В доме было тихо и темно. У лестницы сидел на корточках Кари; мы кивнули друг другу, я улыбнулся ему, но не увидел ответной улыбки. На балконе еще стояли бокалы, открытая бутылка вина. Наполнив бокал, я сел. Завтра можно позвонить из Рок-Харбора в офис, попросить кого-нибудь из коллег выяснить, в чем обвиняют террористку с крашеными волосами, темными очками и опущенной головой. Но пожалуй, Гундлах прав. И тогда любое преступление Ирены есть лишь часть ушедшего мира, с которым нынешний мир не имеет ничего общего.

Лежа в постели, я прислушивался к плеску волн, шуршанию гальки. Звуки были тихими, я едва различал их. Не слышал я и дыхания дома. Но в доме ощущалось странное беспокойство, словно у Ирены подрагивают руки и ноги, будто Гундлах ворочается в кровати, Швинд что-то бормочет во сне, а пилот расхаживает по комнате, куря одну сигарету за другой. Будто вздрагивает сам дом, но сотрясают его не порывы ветра или подземные толчки, а тяготы укрывшихся в нем людей, несовместимых друг с другом. Я лежал затаив дыхание.

Часть третья

1

Следующим утром в дверь тихонько постучал пилот и, просунув голову в комнату, спросил, не хочу ли я лететь с ними. Мол, Швинд тоже летит. Они могут доставить меня в Сидней или высадить в Рок-Харборе. Нет? Приветственно махнув рукой, он аккуратно прикрыл дверь. Я слышал, как троица спустилась сначала по лестнице дома, потом по лестнице, ведущей к берегу; они не разговаривали, старались не шуметь. Пытаются незаметно сбежать, подумал я, но тут же понял абсурдность этой мысли. Потом заработал мотор, винтовые лопасти застрекотали, зашумели, вертолет поднялся, сделался немного тише, затем мотор взревел с новой силой, и вертолет, описав дугу над бухтой и домом, улетел. Он спугнул птиц, они встревоженно закричали, загалдели, вспорхнули и закружили в воздухе.

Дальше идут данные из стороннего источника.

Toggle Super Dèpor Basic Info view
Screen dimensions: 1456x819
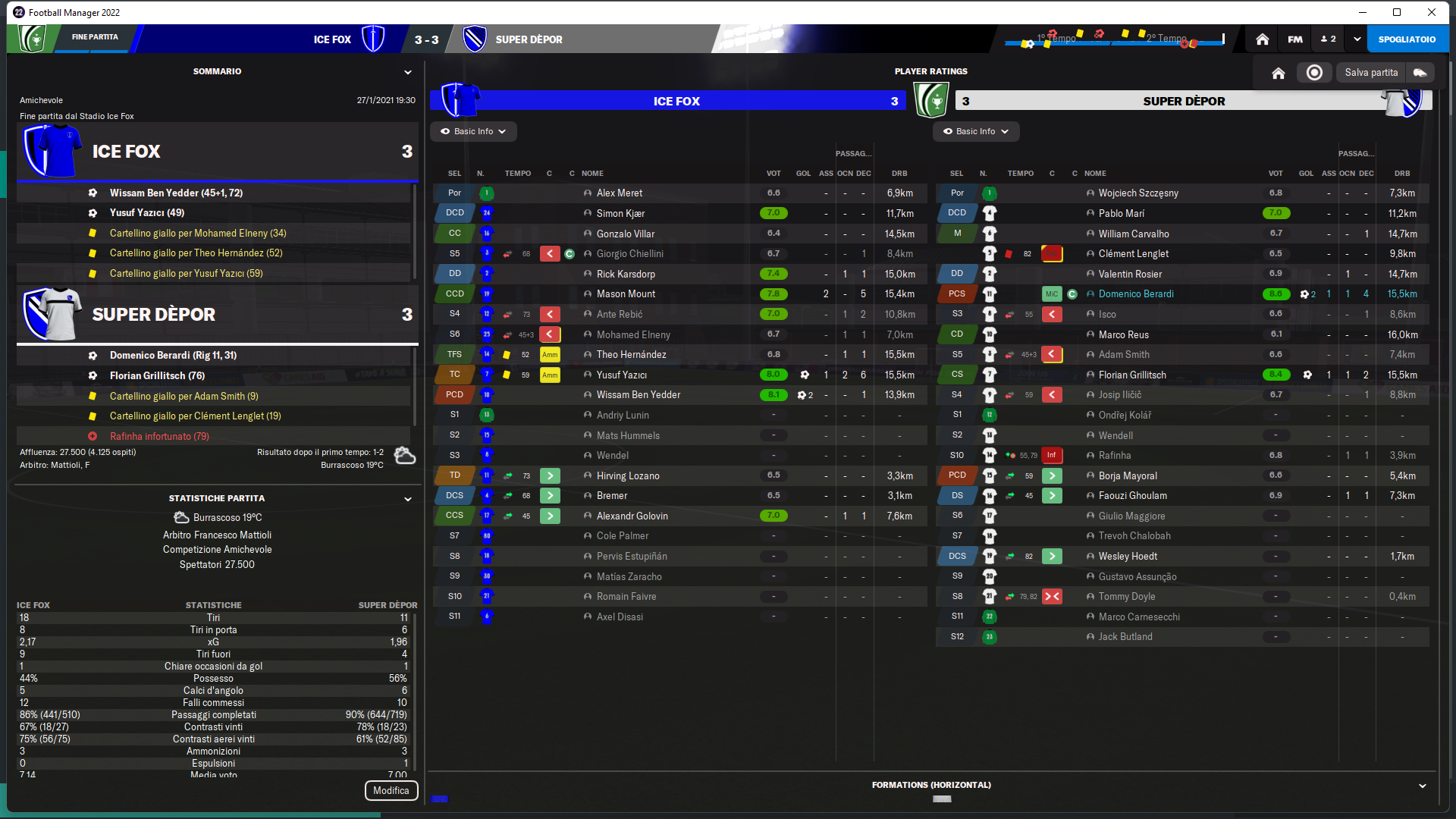coord(975,132)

В десять утра Ирена еще не встала, поэтому я, послушав у ее двери, постучался, опять ничего не услышал и вошел в ее комнату. Здесь пахло не только болезнью, но и экскрементами; тяжелый запах стоял в воздухе, несмотря на распахнутое окно. Ирена лежала с открытыми глазами, глядя на меня смущенно и неприязненно.

– Уходи, я сейчас встану. Просто почувствовала слабость.

– Может, набрать воды в ванну? Или ты хочешь под душ?